* Problem statement: Copy out all lines in the material below that contain the string "post".

* Material supplied:
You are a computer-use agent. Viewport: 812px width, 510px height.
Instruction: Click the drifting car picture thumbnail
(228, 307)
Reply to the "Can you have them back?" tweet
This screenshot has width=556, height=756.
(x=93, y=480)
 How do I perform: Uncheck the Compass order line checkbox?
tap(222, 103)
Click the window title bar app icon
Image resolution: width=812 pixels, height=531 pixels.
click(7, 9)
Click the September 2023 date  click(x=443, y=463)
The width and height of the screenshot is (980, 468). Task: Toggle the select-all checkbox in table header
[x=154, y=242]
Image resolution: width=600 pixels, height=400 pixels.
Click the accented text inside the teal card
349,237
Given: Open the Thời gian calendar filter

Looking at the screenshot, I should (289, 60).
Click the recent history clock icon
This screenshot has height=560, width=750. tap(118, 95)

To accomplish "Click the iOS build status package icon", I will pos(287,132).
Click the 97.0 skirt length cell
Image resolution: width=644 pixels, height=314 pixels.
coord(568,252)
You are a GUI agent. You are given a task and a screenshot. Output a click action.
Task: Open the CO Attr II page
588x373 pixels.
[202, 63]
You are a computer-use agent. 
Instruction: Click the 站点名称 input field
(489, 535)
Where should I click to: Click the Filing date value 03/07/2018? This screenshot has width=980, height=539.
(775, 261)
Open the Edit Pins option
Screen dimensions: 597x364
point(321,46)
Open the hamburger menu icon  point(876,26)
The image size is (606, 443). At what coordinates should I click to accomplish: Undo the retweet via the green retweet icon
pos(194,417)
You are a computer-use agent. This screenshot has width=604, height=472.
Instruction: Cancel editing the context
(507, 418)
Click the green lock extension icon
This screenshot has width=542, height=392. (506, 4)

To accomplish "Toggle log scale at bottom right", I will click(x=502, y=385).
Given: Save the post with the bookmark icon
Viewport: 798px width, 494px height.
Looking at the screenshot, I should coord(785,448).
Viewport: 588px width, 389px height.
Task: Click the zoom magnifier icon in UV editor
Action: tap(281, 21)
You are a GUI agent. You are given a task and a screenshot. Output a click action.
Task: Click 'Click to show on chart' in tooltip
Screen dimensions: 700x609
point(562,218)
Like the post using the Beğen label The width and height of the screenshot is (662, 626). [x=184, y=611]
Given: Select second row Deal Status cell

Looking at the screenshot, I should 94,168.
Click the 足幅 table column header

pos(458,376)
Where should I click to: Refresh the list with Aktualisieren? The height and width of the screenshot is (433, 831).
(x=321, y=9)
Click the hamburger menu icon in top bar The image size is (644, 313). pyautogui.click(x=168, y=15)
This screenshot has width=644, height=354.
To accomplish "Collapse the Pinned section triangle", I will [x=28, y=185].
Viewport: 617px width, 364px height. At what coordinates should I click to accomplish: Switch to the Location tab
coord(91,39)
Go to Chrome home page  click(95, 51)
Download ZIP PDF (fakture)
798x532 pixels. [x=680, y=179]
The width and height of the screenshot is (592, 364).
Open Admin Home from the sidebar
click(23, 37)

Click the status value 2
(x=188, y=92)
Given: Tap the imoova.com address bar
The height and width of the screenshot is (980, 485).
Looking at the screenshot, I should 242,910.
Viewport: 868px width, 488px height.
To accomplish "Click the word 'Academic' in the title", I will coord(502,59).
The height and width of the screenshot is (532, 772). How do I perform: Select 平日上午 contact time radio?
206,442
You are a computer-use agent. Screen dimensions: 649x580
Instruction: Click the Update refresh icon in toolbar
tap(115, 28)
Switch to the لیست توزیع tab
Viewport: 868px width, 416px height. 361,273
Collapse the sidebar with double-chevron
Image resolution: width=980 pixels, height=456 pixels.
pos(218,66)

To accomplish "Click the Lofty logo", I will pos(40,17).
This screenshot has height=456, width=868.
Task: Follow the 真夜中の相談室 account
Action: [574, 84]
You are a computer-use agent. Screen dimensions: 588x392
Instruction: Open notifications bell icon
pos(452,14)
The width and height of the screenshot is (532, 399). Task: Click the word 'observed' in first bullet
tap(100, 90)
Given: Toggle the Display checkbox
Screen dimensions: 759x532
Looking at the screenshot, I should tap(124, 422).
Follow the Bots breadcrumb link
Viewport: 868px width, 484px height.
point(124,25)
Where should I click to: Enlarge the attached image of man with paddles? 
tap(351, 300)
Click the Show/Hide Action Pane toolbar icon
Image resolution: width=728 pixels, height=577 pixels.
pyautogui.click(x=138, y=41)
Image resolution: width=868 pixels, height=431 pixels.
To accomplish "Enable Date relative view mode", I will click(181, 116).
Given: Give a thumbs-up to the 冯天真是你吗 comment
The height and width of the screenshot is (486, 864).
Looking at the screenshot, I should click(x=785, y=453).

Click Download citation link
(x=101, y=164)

* Answer space:
Given: Save the post with the bookmark icon
Like the post using the Beğen label The width and height of the screenshot is (662, 626). [x=184, y=611]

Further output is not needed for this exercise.